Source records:
######

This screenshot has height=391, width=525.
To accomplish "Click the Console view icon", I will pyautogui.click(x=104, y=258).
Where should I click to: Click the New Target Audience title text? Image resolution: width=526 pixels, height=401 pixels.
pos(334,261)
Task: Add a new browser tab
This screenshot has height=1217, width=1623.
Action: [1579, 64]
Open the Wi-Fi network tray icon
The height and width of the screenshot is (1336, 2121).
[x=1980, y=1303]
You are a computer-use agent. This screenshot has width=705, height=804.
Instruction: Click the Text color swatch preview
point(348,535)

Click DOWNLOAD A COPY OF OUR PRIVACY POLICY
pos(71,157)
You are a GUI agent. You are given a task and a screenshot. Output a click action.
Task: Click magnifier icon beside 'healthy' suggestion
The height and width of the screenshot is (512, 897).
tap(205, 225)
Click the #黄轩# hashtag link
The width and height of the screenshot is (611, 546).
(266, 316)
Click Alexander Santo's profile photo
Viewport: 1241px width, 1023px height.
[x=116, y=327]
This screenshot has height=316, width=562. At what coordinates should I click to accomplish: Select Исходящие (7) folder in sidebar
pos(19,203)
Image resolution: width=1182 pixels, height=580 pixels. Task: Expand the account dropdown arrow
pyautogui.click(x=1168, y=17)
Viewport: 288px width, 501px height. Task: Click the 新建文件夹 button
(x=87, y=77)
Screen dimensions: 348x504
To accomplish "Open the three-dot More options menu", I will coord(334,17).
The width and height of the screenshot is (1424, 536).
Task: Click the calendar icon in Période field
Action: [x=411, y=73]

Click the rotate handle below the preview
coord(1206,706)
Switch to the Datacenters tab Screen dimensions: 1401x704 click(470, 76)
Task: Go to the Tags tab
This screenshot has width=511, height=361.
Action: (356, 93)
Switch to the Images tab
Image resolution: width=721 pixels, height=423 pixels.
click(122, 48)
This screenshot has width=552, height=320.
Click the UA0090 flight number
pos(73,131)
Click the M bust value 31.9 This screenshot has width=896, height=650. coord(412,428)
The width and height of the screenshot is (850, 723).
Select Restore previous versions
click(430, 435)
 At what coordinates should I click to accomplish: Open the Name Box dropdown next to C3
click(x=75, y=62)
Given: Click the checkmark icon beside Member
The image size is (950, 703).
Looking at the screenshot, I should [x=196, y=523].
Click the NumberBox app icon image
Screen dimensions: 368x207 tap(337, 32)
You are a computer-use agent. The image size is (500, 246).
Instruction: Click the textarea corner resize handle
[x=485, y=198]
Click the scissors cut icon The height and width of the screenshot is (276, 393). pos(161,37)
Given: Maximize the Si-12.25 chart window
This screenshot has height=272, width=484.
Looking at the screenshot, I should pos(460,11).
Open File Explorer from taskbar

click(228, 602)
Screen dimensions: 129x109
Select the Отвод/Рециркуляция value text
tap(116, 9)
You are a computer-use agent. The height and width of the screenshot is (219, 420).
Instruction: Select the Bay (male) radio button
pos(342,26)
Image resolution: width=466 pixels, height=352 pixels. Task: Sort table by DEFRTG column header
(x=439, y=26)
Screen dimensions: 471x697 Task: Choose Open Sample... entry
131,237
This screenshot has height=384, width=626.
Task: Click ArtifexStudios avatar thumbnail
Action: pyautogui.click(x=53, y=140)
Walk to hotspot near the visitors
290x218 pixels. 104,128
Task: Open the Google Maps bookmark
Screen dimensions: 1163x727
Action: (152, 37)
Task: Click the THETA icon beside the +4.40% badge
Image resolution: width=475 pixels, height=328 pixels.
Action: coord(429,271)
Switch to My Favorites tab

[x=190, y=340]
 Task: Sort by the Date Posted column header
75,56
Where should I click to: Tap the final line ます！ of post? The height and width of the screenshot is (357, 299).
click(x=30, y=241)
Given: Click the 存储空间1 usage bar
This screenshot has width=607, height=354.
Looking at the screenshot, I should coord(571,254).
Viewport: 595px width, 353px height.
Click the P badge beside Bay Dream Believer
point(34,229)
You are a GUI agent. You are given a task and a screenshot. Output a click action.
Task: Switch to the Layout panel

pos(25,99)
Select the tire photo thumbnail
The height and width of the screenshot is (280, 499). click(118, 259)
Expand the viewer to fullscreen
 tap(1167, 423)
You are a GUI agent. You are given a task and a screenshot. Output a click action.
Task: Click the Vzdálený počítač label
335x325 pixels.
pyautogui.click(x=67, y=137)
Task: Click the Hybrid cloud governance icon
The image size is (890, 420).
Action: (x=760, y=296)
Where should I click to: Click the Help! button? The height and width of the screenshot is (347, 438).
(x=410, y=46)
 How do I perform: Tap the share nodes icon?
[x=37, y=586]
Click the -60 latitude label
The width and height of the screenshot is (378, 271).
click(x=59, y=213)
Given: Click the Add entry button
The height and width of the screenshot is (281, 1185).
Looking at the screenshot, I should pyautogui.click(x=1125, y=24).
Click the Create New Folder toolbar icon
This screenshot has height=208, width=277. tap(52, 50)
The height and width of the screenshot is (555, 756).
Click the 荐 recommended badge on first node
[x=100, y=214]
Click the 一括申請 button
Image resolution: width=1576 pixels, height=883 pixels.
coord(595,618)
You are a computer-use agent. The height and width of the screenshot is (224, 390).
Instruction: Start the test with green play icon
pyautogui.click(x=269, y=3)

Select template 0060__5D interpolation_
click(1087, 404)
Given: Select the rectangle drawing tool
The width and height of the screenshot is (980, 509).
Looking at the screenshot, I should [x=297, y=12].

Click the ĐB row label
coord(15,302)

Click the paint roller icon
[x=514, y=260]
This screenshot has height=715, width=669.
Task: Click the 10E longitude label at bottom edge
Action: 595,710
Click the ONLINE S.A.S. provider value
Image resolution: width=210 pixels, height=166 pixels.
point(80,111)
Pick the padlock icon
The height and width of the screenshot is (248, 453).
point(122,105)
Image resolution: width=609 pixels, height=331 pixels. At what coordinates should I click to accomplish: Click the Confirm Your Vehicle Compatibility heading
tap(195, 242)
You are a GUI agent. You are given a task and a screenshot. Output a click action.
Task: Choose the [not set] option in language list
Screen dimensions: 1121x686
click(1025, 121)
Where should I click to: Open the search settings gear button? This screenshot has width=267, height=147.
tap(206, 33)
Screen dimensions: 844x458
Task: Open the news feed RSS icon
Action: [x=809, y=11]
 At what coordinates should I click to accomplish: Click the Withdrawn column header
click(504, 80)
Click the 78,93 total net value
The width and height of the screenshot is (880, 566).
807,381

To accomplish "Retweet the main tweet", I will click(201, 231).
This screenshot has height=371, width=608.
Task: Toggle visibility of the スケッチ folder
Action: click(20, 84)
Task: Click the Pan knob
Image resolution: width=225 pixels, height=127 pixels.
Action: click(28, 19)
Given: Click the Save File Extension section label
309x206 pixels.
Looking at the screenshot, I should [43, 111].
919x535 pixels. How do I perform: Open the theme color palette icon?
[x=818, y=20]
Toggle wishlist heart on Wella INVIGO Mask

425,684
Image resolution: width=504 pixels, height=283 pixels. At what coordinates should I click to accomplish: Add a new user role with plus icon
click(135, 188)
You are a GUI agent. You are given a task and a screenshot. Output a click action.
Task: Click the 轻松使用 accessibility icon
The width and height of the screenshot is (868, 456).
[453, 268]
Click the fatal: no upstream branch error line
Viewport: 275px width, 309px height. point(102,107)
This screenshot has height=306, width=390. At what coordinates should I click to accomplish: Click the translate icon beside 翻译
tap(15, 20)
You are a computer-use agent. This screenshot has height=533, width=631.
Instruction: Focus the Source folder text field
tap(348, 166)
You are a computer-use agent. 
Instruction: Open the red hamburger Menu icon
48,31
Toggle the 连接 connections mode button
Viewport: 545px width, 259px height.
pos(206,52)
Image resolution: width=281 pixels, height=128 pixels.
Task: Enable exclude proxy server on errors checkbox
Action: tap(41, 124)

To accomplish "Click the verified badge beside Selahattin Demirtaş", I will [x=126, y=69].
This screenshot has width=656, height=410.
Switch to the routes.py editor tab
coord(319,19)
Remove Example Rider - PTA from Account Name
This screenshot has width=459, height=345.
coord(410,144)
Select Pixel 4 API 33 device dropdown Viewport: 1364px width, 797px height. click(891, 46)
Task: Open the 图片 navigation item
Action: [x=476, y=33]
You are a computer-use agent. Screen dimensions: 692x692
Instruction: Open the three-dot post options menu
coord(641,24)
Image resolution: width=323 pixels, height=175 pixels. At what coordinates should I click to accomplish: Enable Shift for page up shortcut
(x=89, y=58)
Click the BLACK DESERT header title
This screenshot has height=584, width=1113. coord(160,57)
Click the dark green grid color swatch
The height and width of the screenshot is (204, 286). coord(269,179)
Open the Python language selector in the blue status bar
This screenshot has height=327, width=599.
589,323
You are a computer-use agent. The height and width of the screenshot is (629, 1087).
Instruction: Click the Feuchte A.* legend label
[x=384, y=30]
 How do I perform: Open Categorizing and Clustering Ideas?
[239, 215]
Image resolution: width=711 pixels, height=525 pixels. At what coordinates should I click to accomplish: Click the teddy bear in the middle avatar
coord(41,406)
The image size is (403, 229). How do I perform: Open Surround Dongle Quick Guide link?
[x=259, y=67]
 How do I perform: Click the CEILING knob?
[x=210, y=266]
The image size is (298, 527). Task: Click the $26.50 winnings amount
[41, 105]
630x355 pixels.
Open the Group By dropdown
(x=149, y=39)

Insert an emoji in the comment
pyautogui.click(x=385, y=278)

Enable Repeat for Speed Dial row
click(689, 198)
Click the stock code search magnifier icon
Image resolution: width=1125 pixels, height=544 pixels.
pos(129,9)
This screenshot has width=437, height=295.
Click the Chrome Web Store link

######

* _EXERCISE_: Render the lines of the data above as a JSON list of strings, one string per line and blank lines omitted. Include only the lines between the one containing "will click(201, 231)." and the one containing "Action: click(28, 19)", both ends included.

* _CORRECT ANSWER_:
[
  "To accomplish \"Retweet the main tweet\", I will click(201, 231).",
  "This screenshot has height=371, width=608.",
  "Task: Toggle visibility of the スケッチ folder",
  "Action: click(20, 84)",
  "Task: Click the Pan knob",
  "Image resolution: width=225 pixels, height=127 pixels.",
  "Action: click(28, 19)"
]